The report details how each of these states is using policy levers to set sustainable levels of cost growth by developing comprehensive, statewide strategies related to the measurement of the “total cost of care” (TCOC). The report notes that two primary strategies are being leveraged by their efforts: (1) payment reforms aligned with TCOC measures and (2) performance transparency reporting that include TCOC measures. A number of other complementary goals are also discussed, including using strategies to reduce cost shifting among payers and price variation among providers.
Also addressed: the governance and authority challenges (e.g., legal or legislative difficulties) and key policy and operational activities (e.g., definitions of scope, methodologies, applications, and data sources) that they have had to handle in order to implement TCOC measures effectively.
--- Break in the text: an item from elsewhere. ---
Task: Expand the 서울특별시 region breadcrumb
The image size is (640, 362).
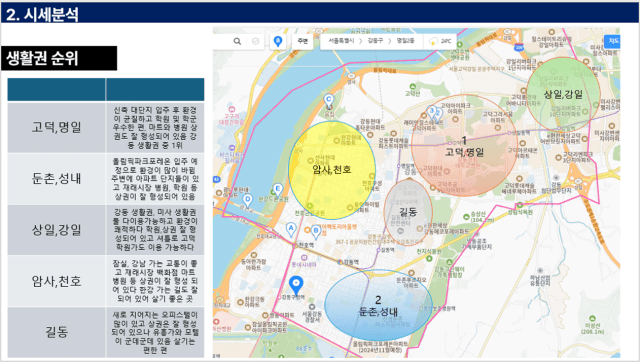Action: click(341, 41)
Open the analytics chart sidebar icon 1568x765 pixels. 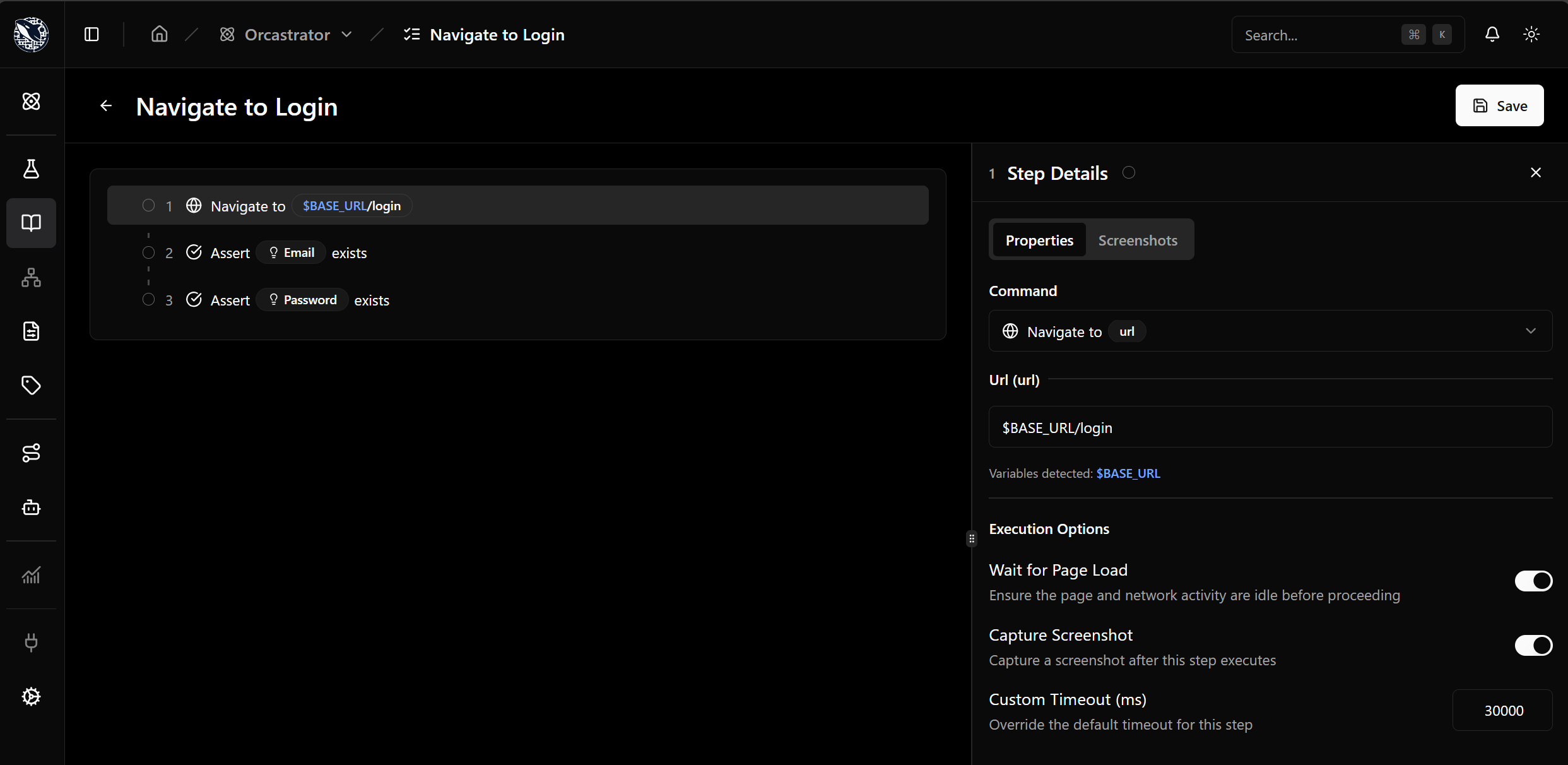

Although each of the states has fine-tuned their TCOC strategies to target their varying reform goals, the report notes that all have faced similar legislative and operational issues throughout their implementation phases.
After briefly highlighting some future policy considerations that could help these “policy pioneers” achieve their ultimate TCOC goals, the Milbank concludes its report by extending it as a kind of framework for other states interested in building the operational and technical capabilities to implement total cost of care as part of their reform efforts.
A recently released report has taken notice of an emerging strength in Onpoint’s home state of Maine: an expanding market niche in health informatics — “the use of data to inform and improve healthcare quality, cost, and risk decisions.” The report, titled “The Health Informatics Assessment Project” (HIAP), is aimed at highlighting the ongoing development of a deep talent pool of health informatics specialists in the state, with an immediate focus on the state’s largest city, Portland.
The Growing Portland collaborative, a public-private partnership supported by the University of Southern Maine’s Muskie School of Public Service, released the report last month after studying and researching the expertise, experience, and bandwidth of more than 50 participating healthcare organizations located in Maine — spanning higher education institutions, consulting businesses, hospitals, insurance agencies, and data management and analytics firms, including Onpoint Health Data.
The report’s findings suggest that bringing together Maine’s health informatics industry could place the state in a strategic position to attract additional talent, spur investments, and strengthen collaboration. The ultimate result: augmented capacity to access and interpret meaningful data, driving transformative, sustainable changes in healthcare systems across geographic boundaries.